Kevin O’Connor Photo
A portrait of Rudyard Kipling looks over visitors to his Vermont home, which hosted a rare public viewing Tuesday.
When a 26-year-old Rudyard Kipling sailed across the Atlantic in 1892 to settle in Vermont, he envisioned building a home similar in shape to the vessel transporting him.
“He imagined he would ride his ‘ship’ over the mountains,” says Kelly Carlin, one of its current caretakers.
And so Kipling and his new wife built Naulakha — the Hindi word means “great jewel” — on a Dummerston hillside overlooking Brattleboro and the Connecticut River.
Nearly a century and a quarter later, the house is owned by the Landmark Trust USA, which offered a rare public viewing Tuesday in honor of the London-based Kipling Society traveling to the state for its first meeting outside the United Kingdom.
“If Mr. Kipling was here today,” Carlin told visitors, “he would recognize the house.”
That’s because, after Kipling returned to England in 1896, the property stayed within the family, then sat unused for 50 years before the nonprofit trust purchased it in 1991. It is now offered for vacation rental.
First, however, its new owners needed to evict several interloping raccoons.
“But the pictures were still on the walls, the curtains were still in the windows, and the house was still fully furnished,” Carlin said.
Finding the original architectural plans, the trust has restored the house to look as it did when Kipling wrote “The Jungle Book” and “Captains Courageous” and conceived “Kim” and “Just So Stories” there.
(The latter came when, on the loggia, his children would ask him to repeat a favorite story “just so.”)

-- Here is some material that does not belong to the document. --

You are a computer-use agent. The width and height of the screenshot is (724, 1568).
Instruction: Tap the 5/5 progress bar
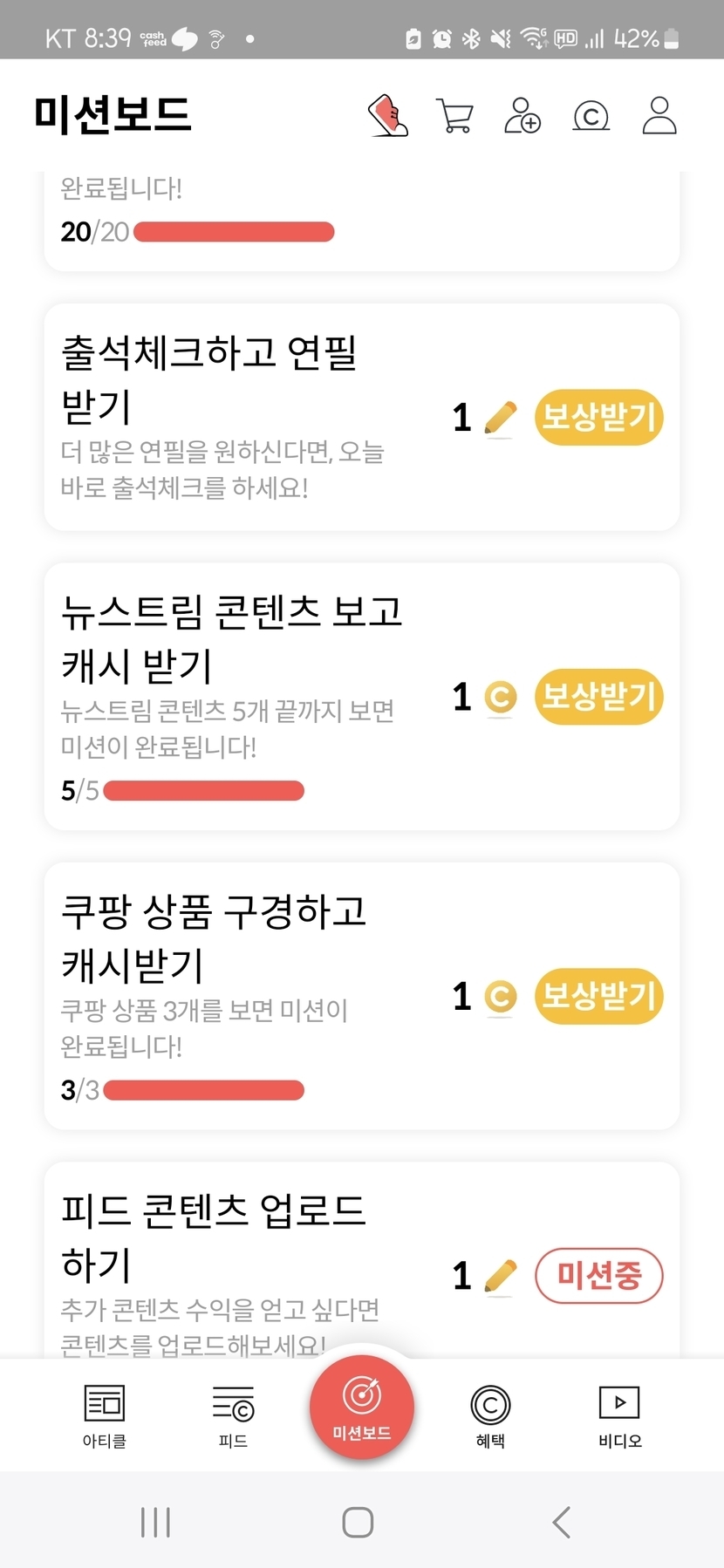point(203,791)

Visitors on Tuesday could touch Kipling’s original dining room table (although they were encouraged not to) and browse his study and its wall of classic books.
The house features large, light-filled windows because, upon its construction, the electrical wires that served Brattleboro had yet to make their way to the outskirts of neighboring Dummerston.
“Sort of like we still can’t get cable out here today,” Carlin said.
Upstairs, visitors could see not only the Nobel literature laureate’s bed but also his bathtub — which the current president of the Kipling Society, Lt. Col. Roger Ayers, confessed to trying out after sleeping over in a nearby guest room.
“I find it marvelous,” Ayers said of the house. “Very evocative.”
People who want to learn more for themselves can visit the Landmark Trust USA website at landmarktrustusa.org.
One note to potential visitors: Kipling’s library isn’t for lending.
“People sometimes snatch a book,” Carlin said. “They think we’re not going to notice.”
She confided a secret: Caretakers always do.